PRINT December 1995

Olivier Zahm


VIKTOR AND ROLF’s spring-summer collection ’96—a line of formal wear made entirely of golden fabric—was a tour de force of complex cut and formal inventiveness. Brilliantly orchestrating shape, line, and volume in endless geometrical variations, Viktor and Rolf privilege the garment itself—its formal properties—above all else, and it is this emphasis that lends their designs a quality of purity. This cleanness, however, is largely a matter of surface appearance; riddled with intentional errors and contradictions, and above all informed by a sense of humor, their fashion, or better “metafashion,” amounts to a conceptual exercise in “reconstruction.” As such, it is a stunning commentary on the ostentatious ambitions of fashion, involving an impassioned quest for novelty even as it acknowledges the radical impossibility of this undertaking.

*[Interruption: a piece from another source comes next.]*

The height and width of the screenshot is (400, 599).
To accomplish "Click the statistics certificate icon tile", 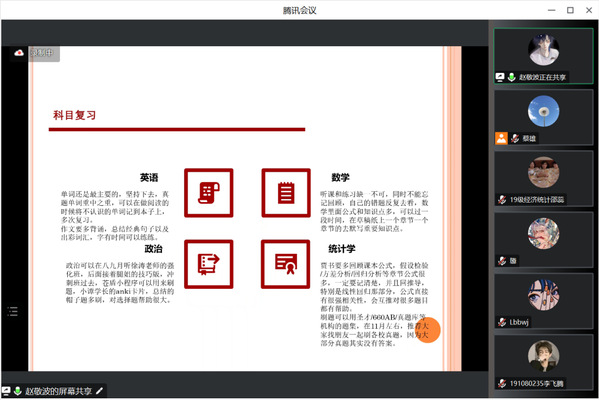I will click(x=285, y=264).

There’s no end to the runaway S/M machismo, overreaching special effects, and cyberpunk clichés of WALTER VAN BEIRENDONCK, a designer and teacher at the Royal Academy of Antwerp who first became prominent in the ’80s. The success of his WILD AND LETHAL TRASH collection this summer is a telling example of how a fashion esthetic, in overzealously attempting to reflect a zeitgeist, can ironically seem behind the times. Here is the mise-en-scène from the press release accompanying the show of the W&LT spring-summer collection ’96, ostensibly a celebration of the “future” of fashion, at the Lido in Paris. Image: “messengers in the year 2013 riding atomic bicycles in a frantic race through the multiracial metropolis.” Accessories: “professional motocross boots, digital jewelry, detachable visors . . . ” Colors: “galactic white, Eden green, luminous blue, atoll blue, lime.” Products: “shields against urban guerrilla warfare, bomber jackets in inflatable plastic, restyled military pants. . . . ” At least Van Beirendonck deserves credit for honestly referring to his hackneyed creations as “products.”

Olivier Zahm is a frequent contributor to Artforum and an editor of Purple Prose.

Translated from the French by Jeanine Herman.